Battelle’s frames his role as trusted advisor. “If you wanted to put advertising on it, here are various ways. Sponsorship? Here are various ways. Paid subscription models? The one thing they don’t want to do is f^ck it up. It’s a thing they enjoy. They do want to justify the time they spend on it and the money they spend on it.”

Battelle won’t name potential sponsors. “But I can say that the approaches have been in the spirit of the Boing Boing community. No matter what is done, it will be done in a manner that will be appreciated and understood by the community. They’re readers. They get it. They know there would be no point in pissing off the readers with a pop-up that sits there for 15 seconds. The folks that run the site won’t do anything that’s outside the spirit of the site,” Battelle promises.

Entrepreneurs trying to turn blogs into businesses are watching with a gimlet eye. Calacanis recently poached Pete Rojas, the guy behind popular gadget blog Gizmodo, from Nick Denton, another blog entrepreneur with a traditional publishing background. Denton now owns Gawker Media, with properties including Wonkette, Fleshbot, and Kinja, a newly launched blog guide.
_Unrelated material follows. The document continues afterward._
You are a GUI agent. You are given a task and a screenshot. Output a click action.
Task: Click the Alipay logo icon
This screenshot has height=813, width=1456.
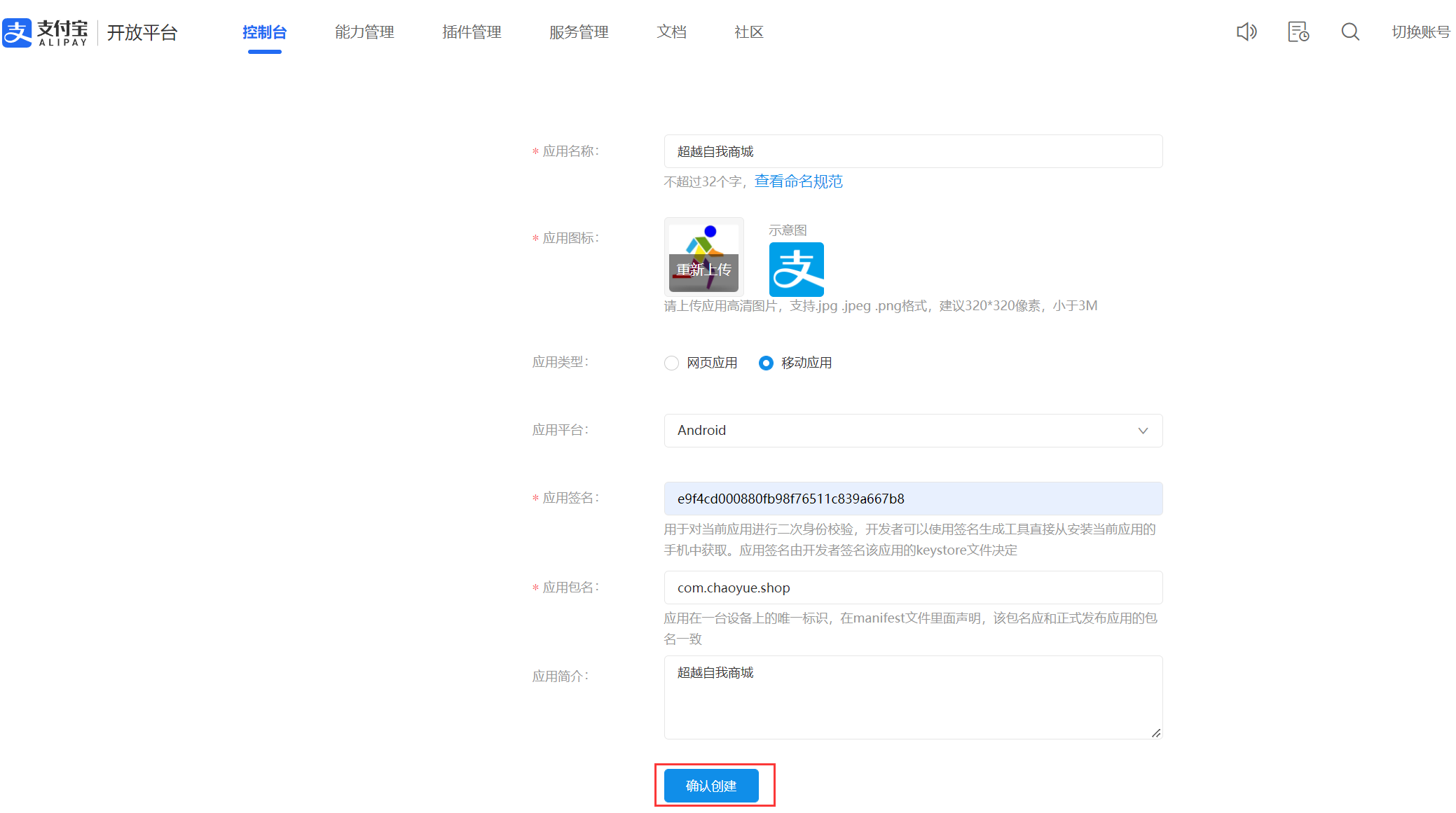pos(17,32)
“Blogs are likely to be better for readers than for capitalists,” blogged Denton the day Rojas walked out his door. “I’ve always been skeptical about the value of blogs as businesses.”

“Nick is trying to keep people out of this business,” scoffs Calacanis. “He’s concerned big media will try to get in it. Right now, there are only three people in it: him, Tony Perkins, and me. I’m hyping it up. Media attention is where my advertisers are. But people are scared of over-commercializing blogging”

Battelle, meanwhile, theorizes blogging’s success belies “a huge shift in the media ecology.”

“It’s a three-legged stool: an audience is coming to this space that didn’t exist before. Media players in the mainstream space are coming back and realizing the importance of this space. They all came in the late ’90s. Now, they’re coming back. Third, you’ve got a business model and advertising support. The entire economy of advertising is robust, not just pretty good. Audience, advertisers, publishers: an important ecology that’s growing and will impact this platform.

“I sense something important going on,” Battelle continued. “Once, everyone was Yahoo, or they were dust. Well, the tail on this thing is very long — and very powerful.”